Chemotherapy is often considered too toxic, particularly for elderly patients and patients with poor performance status. The well-established platinum-based regimen can only bring modest survival benefit by increasing the median survival time about three months in average (7, 8). In recent years more effort has been put onto the development of molecular-targeted drugs.
Epidermal growth factor receptor (EGFR) is overexpressed in the majority of NSCLC and it is an important target in the treatment of NSCLC. EGFR is a member of the family of EGF-related tyrosine kinase receptors.
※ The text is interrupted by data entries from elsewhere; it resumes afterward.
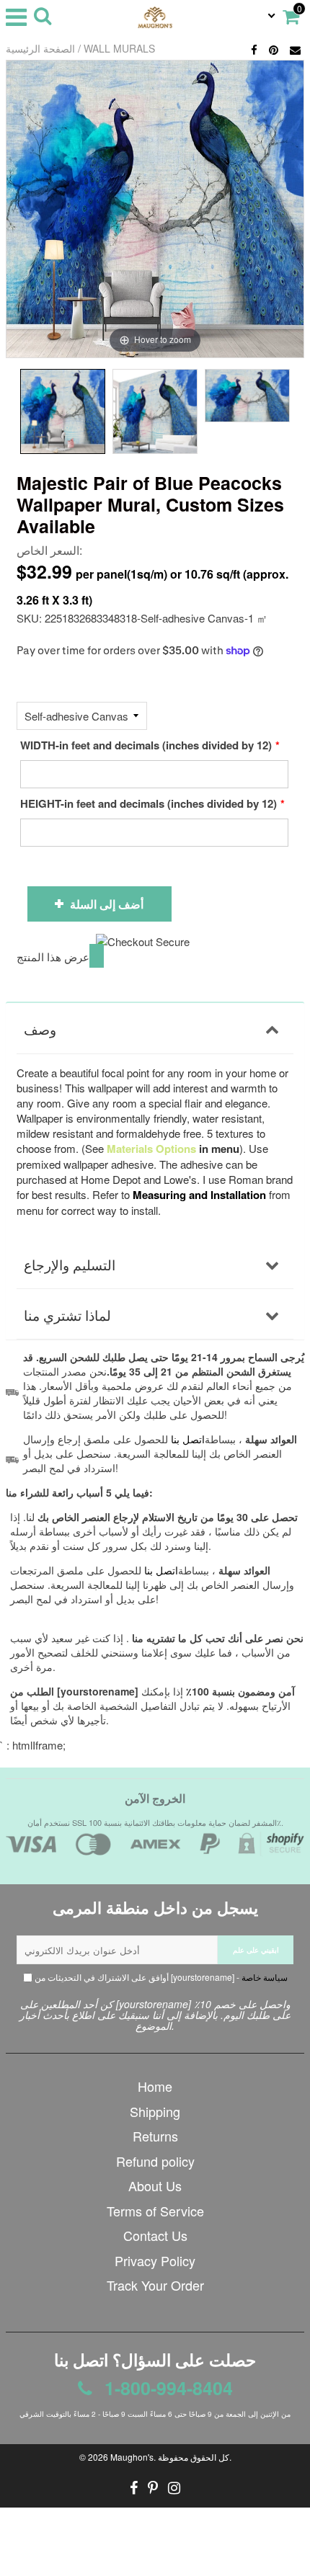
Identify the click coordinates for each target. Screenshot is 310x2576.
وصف (40, 1028)
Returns (155, 2135)
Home (155, 2086)
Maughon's (132, 2457)
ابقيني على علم (256, 1950)
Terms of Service (155, 2210)
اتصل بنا (161, 1570)
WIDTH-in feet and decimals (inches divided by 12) (146, 745)
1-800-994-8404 (166, 2388)
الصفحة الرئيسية (40, 48)
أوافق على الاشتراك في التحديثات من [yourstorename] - (160, 1976)
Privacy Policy (155, 2260)
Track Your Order (155, 2285)
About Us (155, 2185)
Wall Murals (119, 48)
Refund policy (155, 2161)
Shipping (155, 2111)
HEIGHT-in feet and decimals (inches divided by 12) (148, 803)
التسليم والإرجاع (69, 1264)
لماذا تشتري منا (67, 1314)
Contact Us (155, 2235)
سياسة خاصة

Upon ligands binding, the receptors homo- or hetero-dimerize. Subsequently, it activates receptors' intrinsic tyrosine kinase activity and broad downstream signaling cascades, mainly including Ras-Raf-MAP-kinase pathway, PI3K-Akt pathway, and STAT pathway. All these have strong stimulatory effect on cell proliferation, differentiation, survival, angiogenesis and migration (9-11). EGFR has emerged as a critical tumorigenic factor in the development and progression of NSCLC (12-14). Two specific EGFR tyrosine kinase inhibitors (TKIs), gefitinib (ZD1839, Iressa) and erlotinib (OSI-774, Tarceva), have been developed and used clinically in the treatment of advanced NSCLC. These two drugs disrupt EGFR signaling by competing with adenosine triphosphate (ATP) for the binding sites at tyrosine kinase domain, and thus inhibiting the phosphorylation and activation of EGFRs and the downstream signaling network. Both agents can induce dramatic clinical response in patients who fail chemotherapy. Erlotinib and gefitinib have been shown to have survival benefit in Caucasians and Asians respectively when compared to placebo in controlled double-blinded randomized phase III trials (15, 16). However, among unselected NSCLC patients the objective response rate is only about 10% (17, 18). Female patients, nonsmokers, East Asians, and patients with lung adenocarcinoma are noted to have higher response rates (17-19). In addition, many laboratories have found a number of other factors which are associated with EGFR-TKIs sensitivity. In order to better understand and interpret these basic and clinical research knowledge and accelerate the translation of research findings into daily medical practice, we reviewed the literature and carefully evaluated the predictive value of these biomarkers. We hope this brief review could provide useful information for clinicians, patients, and research professionals, help clinicians to select the right subgroup of NSCLC patients for EGFR-TKI therapy with high frequency of success, and to stimulate future research interest and effort in targeted therapy for NSCLC patients.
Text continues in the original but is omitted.